++++ TASK MATERIAL ++++

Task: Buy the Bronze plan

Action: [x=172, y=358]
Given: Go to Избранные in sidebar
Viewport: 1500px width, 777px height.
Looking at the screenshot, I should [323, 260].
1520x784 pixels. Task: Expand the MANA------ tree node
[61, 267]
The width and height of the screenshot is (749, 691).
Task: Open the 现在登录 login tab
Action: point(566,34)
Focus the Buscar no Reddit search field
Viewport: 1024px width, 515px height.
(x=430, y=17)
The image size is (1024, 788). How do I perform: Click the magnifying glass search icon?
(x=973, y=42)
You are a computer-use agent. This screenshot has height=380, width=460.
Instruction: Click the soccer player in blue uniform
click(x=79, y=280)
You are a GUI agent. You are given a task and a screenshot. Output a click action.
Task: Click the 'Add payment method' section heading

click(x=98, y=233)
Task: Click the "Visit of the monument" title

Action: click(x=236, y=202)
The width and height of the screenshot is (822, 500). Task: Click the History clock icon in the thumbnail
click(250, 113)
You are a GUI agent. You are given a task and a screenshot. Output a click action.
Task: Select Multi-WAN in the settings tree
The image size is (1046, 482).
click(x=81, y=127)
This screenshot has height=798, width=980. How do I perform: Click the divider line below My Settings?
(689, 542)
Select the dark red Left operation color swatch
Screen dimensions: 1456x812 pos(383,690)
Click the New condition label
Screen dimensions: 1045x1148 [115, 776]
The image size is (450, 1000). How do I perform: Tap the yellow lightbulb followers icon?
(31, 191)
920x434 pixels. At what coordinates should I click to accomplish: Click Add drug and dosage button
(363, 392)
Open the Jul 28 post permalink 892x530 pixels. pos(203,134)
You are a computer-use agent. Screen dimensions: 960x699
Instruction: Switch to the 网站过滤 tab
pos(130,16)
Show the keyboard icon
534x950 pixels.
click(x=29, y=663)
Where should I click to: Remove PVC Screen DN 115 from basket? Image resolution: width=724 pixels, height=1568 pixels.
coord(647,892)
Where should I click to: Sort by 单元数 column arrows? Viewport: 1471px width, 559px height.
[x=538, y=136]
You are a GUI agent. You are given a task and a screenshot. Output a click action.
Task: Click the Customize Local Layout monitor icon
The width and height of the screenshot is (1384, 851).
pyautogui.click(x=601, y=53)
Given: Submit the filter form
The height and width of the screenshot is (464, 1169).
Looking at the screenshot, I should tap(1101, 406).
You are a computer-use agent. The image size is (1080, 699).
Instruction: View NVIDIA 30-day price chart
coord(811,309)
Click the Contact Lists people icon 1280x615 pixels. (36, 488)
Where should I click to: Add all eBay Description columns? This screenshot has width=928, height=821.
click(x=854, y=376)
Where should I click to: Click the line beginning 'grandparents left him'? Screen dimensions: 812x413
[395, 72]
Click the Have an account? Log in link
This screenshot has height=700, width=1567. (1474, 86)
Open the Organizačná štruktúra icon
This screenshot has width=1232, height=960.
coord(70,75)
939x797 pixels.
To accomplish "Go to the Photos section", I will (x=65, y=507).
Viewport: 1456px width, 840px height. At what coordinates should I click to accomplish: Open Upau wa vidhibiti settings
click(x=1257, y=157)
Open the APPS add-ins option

++++

Line by line, repeat the listing exactly as written.

Task: Buy the Bronze plan

Action: [x=172, y=358]
Given: Go to Избранные in sidebar
Viewport: 1500px width, 777px height.
Looking at the screenshot, I should [323, 260].
1520x784 pixels. Task: Expand the MANA------ tree node
[61, 267]
The width and height of the screenshot is (749, 691).
Task: Open the 现在登录 login tab
Action: point(566,34)
Focus the Buscar no Reddit search field
Viewport: 1024px width, 515px height.
(x=430, y=17)
The image size is (1024, 788). How do I perform: Click the magnifying glass search icon?
(x=973, y=42)
You are a computer-use agent. This screenshot has height=380, width=460.
Instruction: Click the soccer player in blue uniform
click(x=79, y=280)
You are a GUI agent. You are given a task and a screenshot. Output a click action.
Task: Click the 'Add payment method' section heading

click(x=98, y=233)
Task: Click the "Visit of the monument" title

Action: click(x=236, y=202)
The width and height of the screenshot is (822, 500). Task: Click the History clock icon in the thumbnail
click(250, 113)
You are a GUI agent. You are given a task and a screenshot. Output a click action.
Task: Select Multi-WAN in the settings tree
The image size is (1046, 482).
click(x=81, y=127)
This screenshot has height=798, width=980. How do I perform: Click the divider line below My Settings?
(689, 542)
Select the dark red Left operation color swatch
Screen dimensions: 1456x812 pos(383,690)
Click the New condition label
Screen dimensions: 1045x1148 [115, 776]
The image size is (450, 1000). How do I perform: Tap the yellow lightbulb followers icon?
(31, 191)
920x434 pixels. At what coordinates should I click to accomplish: Click Add drug and dosage button
(363, 392)
Open the Jul 28 post permalink 892x530 pixels. pos(203,134)
You are a computer-use agent. Screen dimensions: 960x699
Instruction: Switch to the 网站过滤 tab
pos(130,16)
Show the keyboard icon
534x950 pixels.
click(x=29, y=663)
Where should I click to: Remove PVC Screen DN 115 from basket? Image resolution: width=724 pixels, height=1568 pixels.
coord(647,892)
Where should I click to: Sort by 单元数 column arrows? Viewport: 1471px width, 559px height.
[x=538, y=136]
You are a GUI agent. You are given a task and a screenshot. Output a click action.
Task: Click the Customize Local Layout monitor icon
The width and height of the screenshot is (1384, 851).
pyautogui.click(x=601, y=53)
Given: Submit the filter form
The height and width of the screenshot is (464, 1169).
Looking at the screenshot, I should tap(1101, 406).
You are a computer-use agent. The image size is (1080, 699).
Instruction: View NVIDIA 30-day price chart
coord(811,309)
Click the Contact Lists people icon 1280x615 pixels. (36, 488)
Where should I click to: Add all eBay Description columns? This screenshot has width=928, height=821.
click(x=854, y=376)
Where should I click to: Click the line beginning 'grandparents left him'? Screen dimensions: 812x413
[395, 72]
Click the Have an account? Log in link
This screenshot has height=700, width=1567. (1474, 86)
Open the Organizačná štruktúra icon
This screenshot has width=1232, height=960.
coord(70,75)
939x797 pixels.
To accomplish "Go to the Photos section", I will (x=65, y=507).
Viewport: 1456px width, 840px height. At what coordinates should I click to accomplish: Open Upau wa vidhibiti settings
click(x=1257, y=157)
Open the APPS add-ins option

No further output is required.